*WHAT YOU WILL DO*.
Every line below from the one containing "Image resolution: width=480" through the one containing "Task: Click the figma-linux" must be transcribed exactly. Omit all lines outside that stretch.
____
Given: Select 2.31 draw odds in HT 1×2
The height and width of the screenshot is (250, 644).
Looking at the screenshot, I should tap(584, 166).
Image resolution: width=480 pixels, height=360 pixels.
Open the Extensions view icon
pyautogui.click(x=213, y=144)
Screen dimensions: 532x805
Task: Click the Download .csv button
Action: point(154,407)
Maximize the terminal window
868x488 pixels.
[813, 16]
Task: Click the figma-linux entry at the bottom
____
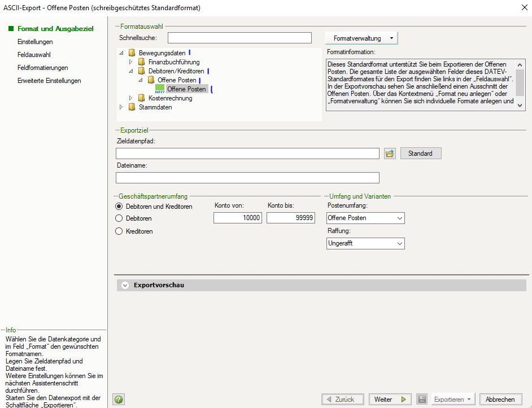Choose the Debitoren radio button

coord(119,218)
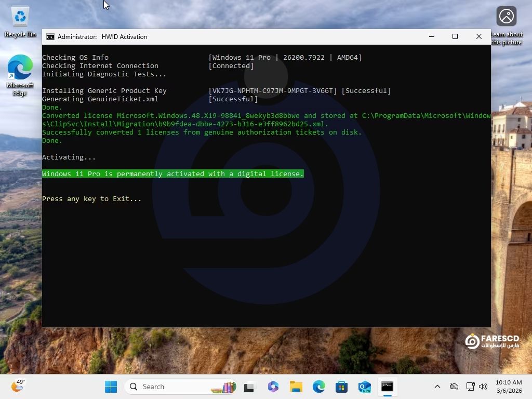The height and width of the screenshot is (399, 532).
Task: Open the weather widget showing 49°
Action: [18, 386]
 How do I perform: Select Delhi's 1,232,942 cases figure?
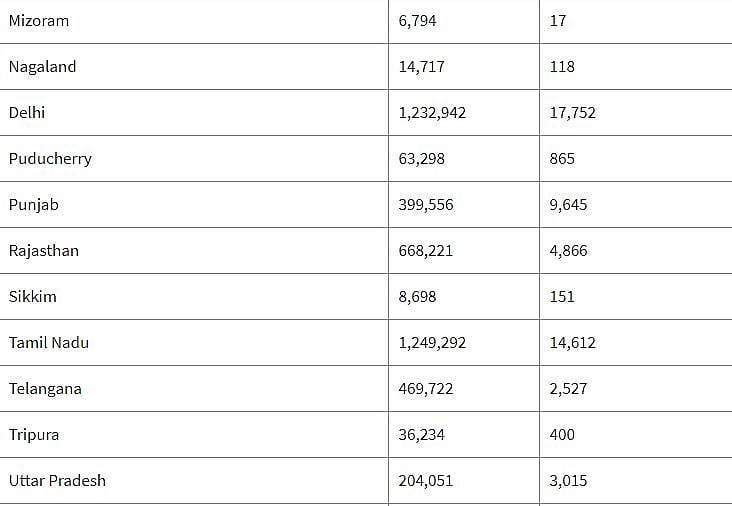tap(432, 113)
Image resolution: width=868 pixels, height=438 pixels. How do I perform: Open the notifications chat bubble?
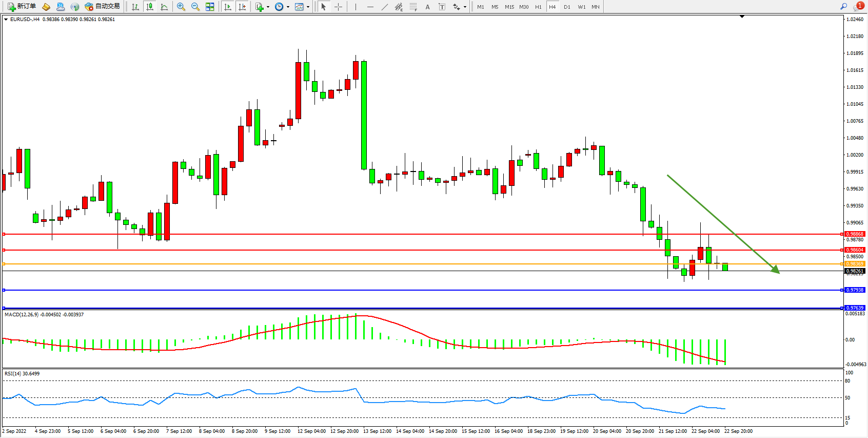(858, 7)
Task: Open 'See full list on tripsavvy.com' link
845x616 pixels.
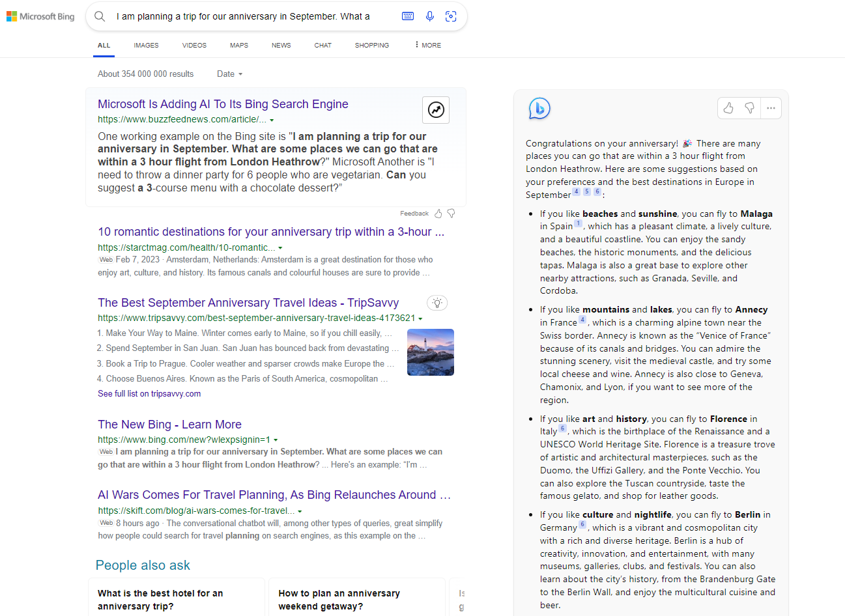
____
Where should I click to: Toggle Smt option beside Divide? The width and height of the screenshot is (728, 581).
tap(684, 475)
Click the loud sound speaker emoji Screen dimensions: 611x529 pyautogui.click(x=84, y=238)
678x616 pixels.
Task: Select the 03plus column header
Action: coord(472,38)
____
*RESPONSE BELOW*.
Image resolution: width=480 pixels, height=360 pixels.
Open the Extensions view icon
pyautogui.click(x=213, y=144)
Screen dimensions: 532x805
Task: Click the Download .csv button
Action: point(154,407)
Maximize the terminal window
868x488 pixels.
[813, 16]
Task: Click the figma-linux entry at the bottom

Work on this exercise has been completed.